What is required
Please repeat each line from the one holding "You are a computer-use agent." through the final line of the data, exactly as it stands, with no pictures.

Data records
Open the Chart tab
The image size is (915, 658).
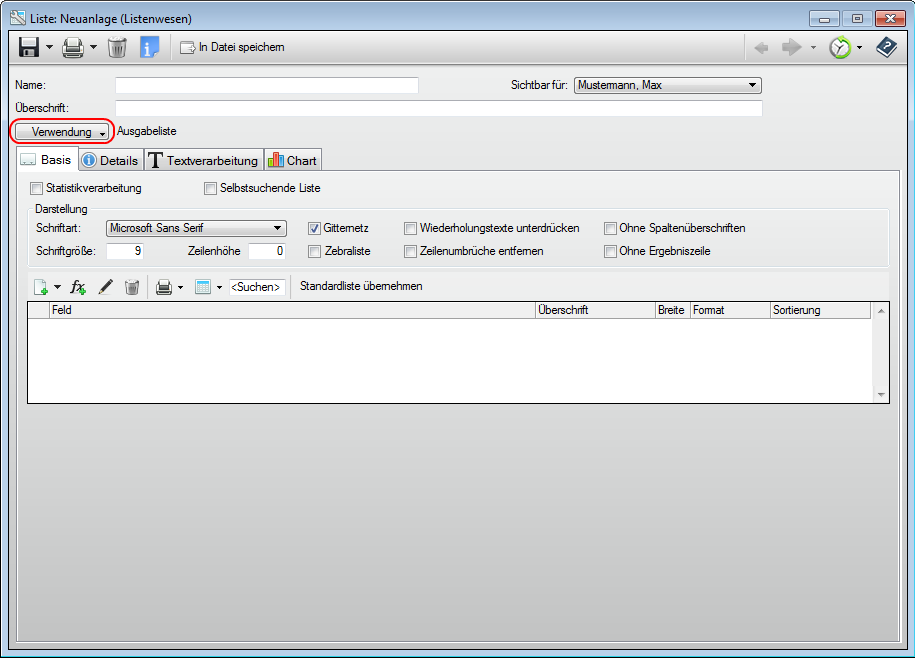coord(292,160)
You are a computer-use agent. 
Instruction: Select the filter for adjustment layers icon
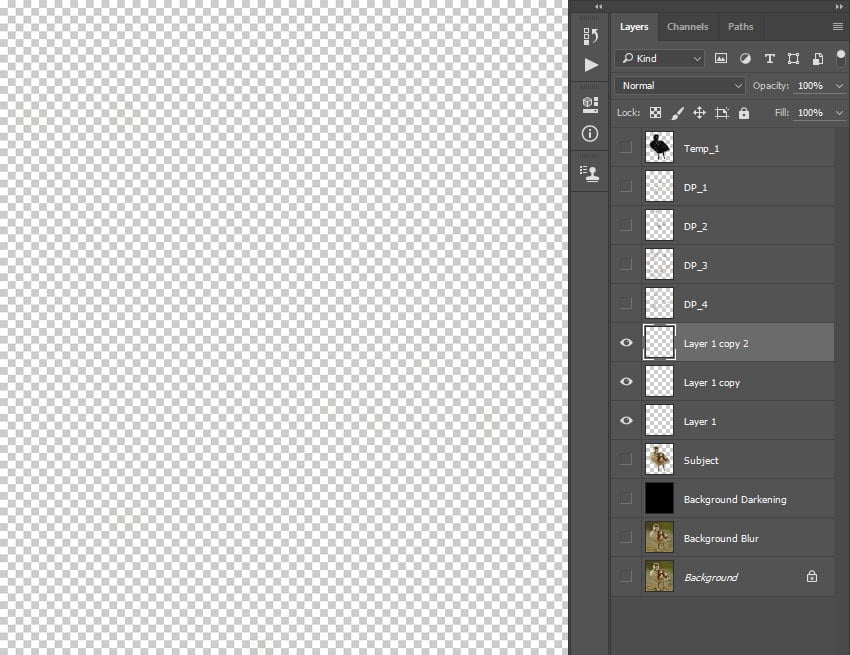point(746,58)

Answer section
You are a computer-use agent. 
Instruction: Select the filter for adjustment layers icon
point(746,58)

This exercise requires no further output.